Order for Indemnity for Voluntiers of Taunton.
"Whereas divers well-affected Persons, of the Town of Taunton, in the County of Somersett, have, as Voluntiers, exercised themselves in the Use of their Arms, by peaceable training and marching in the Fields near the said Town, the better to enable and prepare themselves for the Service and Defence of His Majesty and this Kingdom, when they shall be lawfully called thereunto: The Lords and Commons, taking the same into Consideration, do Order, That the said Persons shall have the Authority of both Houses of Parliament, for the Security and Indemnity, for their said Training and Exercising already past; and do further Ordain, That all such Inhabitants of the said Town, and Liberties thereof, as shall desire, and willingly submit, to be trained and exercised in the Use of their Arms, may, from Time to Time hereafter, in a peaceable and orderly Way, assemble themselves in Companies, to train and learn and exercise themselves in the Use of their Arms, and Order of Marching, at such convenient Times, and in such Places in the said Town and Liberties thereof, and Fields aforesaid, as shall be by them thought fit for that Purpose, until other Order shall be herein taken by both Houses of Parliament; and that they shall be saved harmless for so doing, by the Authority of both Houses of Parliament; and that the Mayor, Burgesses, and Justices of Peace of the said Town, and all others that encourage and assist the said Persons in their Training and Exercise aforesaid, shall be held, by both Houses of Parliament, to do a very acceptable Service therein, and have the Authority of both Houses of Parliament for their Indemnity in so doing; and the Mayor, Burgesses, Justices of Peace, and others aforesaid, are hereby required to take special Care, for the fortifying and safe guarding of the said Town, and preserving of the Magazine therein; and the said Voluntiers are to be aiding and assisting unto them therein, upon all Occasions; and lastly, that the Mayor and Burgesses of the said Town, or the major Part of them, shall hereby have Power and Authority, from Time to Time, to nominate and appoint a Captain, and other Officers, to train and muster the Inhabitants of the said Town."
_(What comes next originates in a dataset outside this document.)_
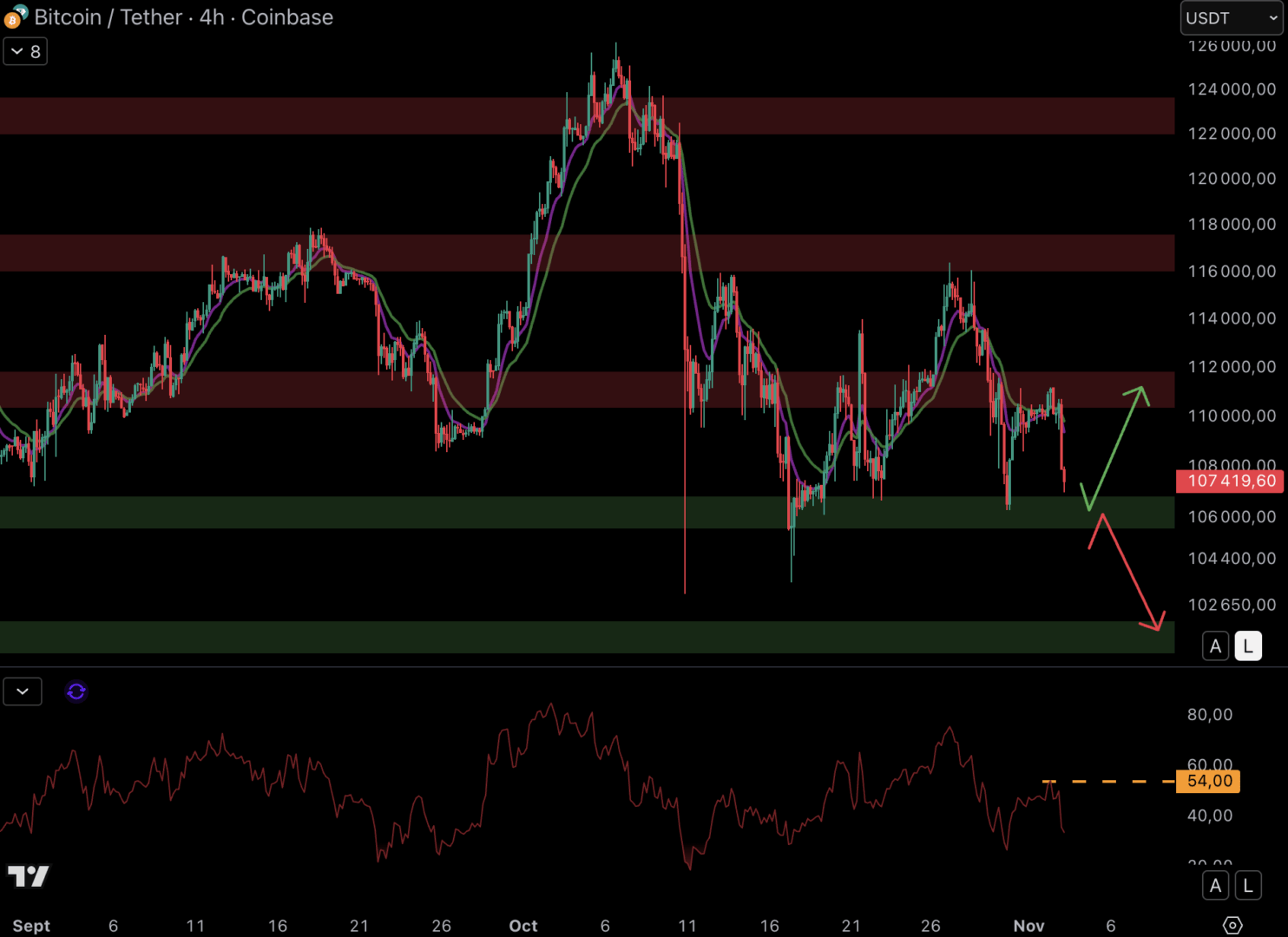Image resolution: width=1288 pixels, height=937 pixels.
Task: Click the red current price label 107419,60
Action: coord(1230,482)
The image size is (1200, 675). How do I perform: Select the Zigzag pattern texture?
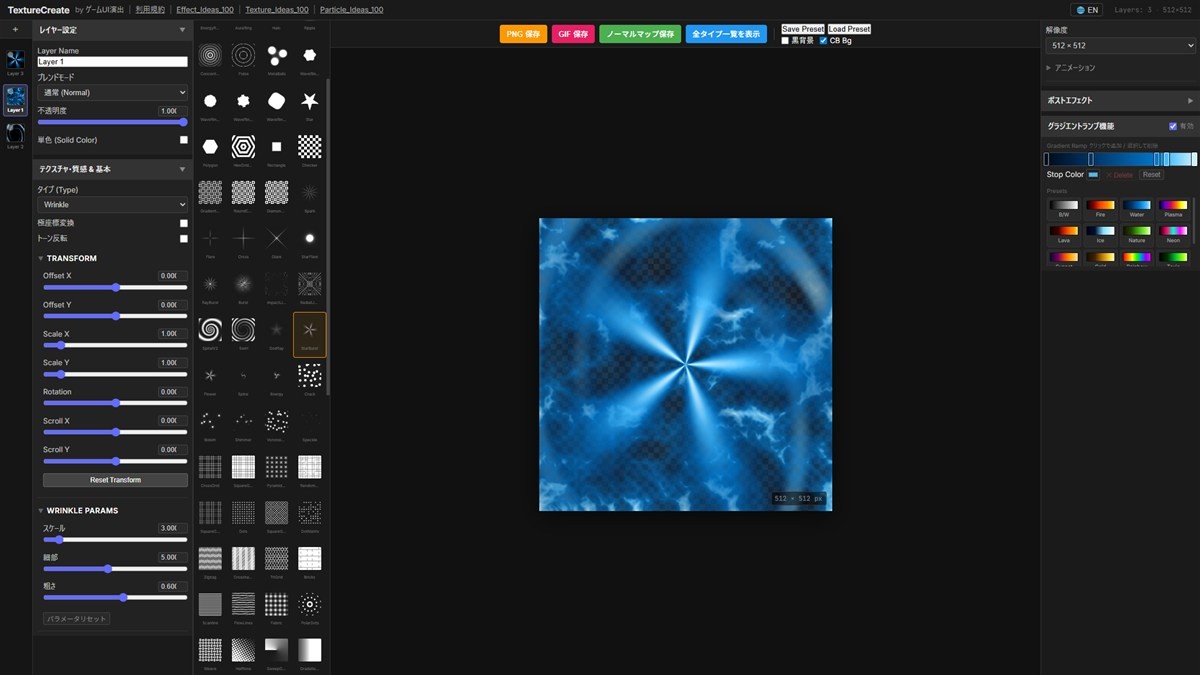coord(210,558)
"Instructions agreed upon by the Lords and Commons in Parliament, for Sir Francis Knowles the Younger, Knight, Henry Martin, Esquire, and Peregrine Hobby, Esquire, Members of the House of Commons, and Committees to be sent into Berks; and for Sir Francis Pile, Baronet, Sir Robt. Pye the Younger, Knight, Tanfield Vachell, Esquire, George Purefey, Thomas Fettieplace, Henrie Powle, and John Southby, Esquires, for the Preservation of the said County.
Instructions for the Berkshire Committee.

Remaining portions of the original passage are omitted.